Relationships
I Need Space: Why the Relationship Feels Suffocating
When one partner asks for space, it often signals deeper fear rather than rejection. This article explores why a relationship can feel suffocating and how true connection is restored.
- Hannah Dayan
- |Updated
(Photo: shutterstock)“That’s it. I can’t live in this relationship anymore. She hides things from me all the time.
“On the one hand, we have our shared world, and on the other hand, she has an entire world that I’m not part of. She has a secret code for her phone, a password for her computer, and her own hobbies,” Meir said in despair.
“How much longer can we keep going in circles?” Orit replied firmly. “We’ve been in therapy for years, repeating the same story. Every therapist has tried to explain the same thing to you. You and I are not one person. I need personal space.”
“I feel like our relationship has invaded my soul too much,” she continued. “It’s crucial for me that we preserve each other’s personal space. All the therapists even emphasized that it’s healthy for each person to have their own hobbies, and that it can even be fine to sleep in separate rooms if possible. Unfortunately, our house is small,” she concluded.
When Personal Space Becomes Fear
“You feel that Meir is threatening your personal space,” I said to her. “That’s a terrible feeling. It feels suffocating.”
“Exactly. You understand me so well,” Orit replied.
“But unfortunately,” I continued, “this is no longer a relationship. It may be a form of partnership, but it isn’t a relationship.”
“Why not?” she asked, surprised.
“When maintaining personal space becomes the central focus of the relationship, fear enters the connection. Instead of wanting to be together, you are constantly busy protecting your individuality.”
“That’s not true,” she objected. “I do want to be with him. I married him because I felt stability and security with him. Before I met Meir, the world felt unsafe to me, like everything could collapse at any moment. I can’t be without him,” she said as she began to cry.
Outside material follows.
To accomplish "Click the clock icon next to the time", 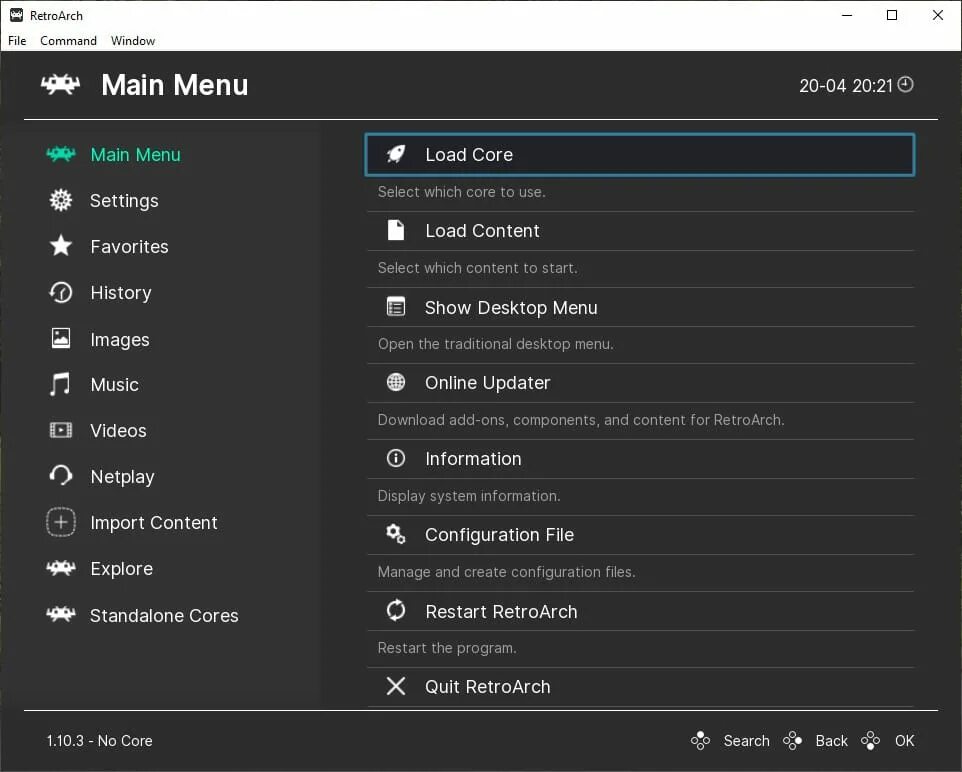I will [906, 85].
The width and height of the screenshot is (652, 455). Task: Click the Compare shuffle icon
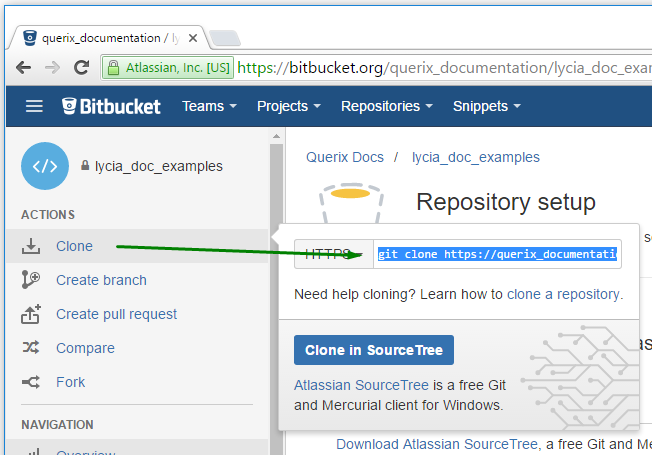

“You’re right,” I responded. “All the fears and anxieties we spoke about in previous therapy sessions led you to feel that you needed Meir, that you couldn’t survive without him, and that he would provide you with security.”
“Exactly,” she agreed. “That was the most important thing to me, that my space would feel stable, precisely because of my fears.”
When Security Turns Into Distance
“But it’s important to understand the root of this,” I said gently. “What are those fears really about?”
“What do you mean?” she asked defensively.
“These are fears of something large entering your life and diminishing you. You were afraid that something would invade your personal space and shake your sense of security.”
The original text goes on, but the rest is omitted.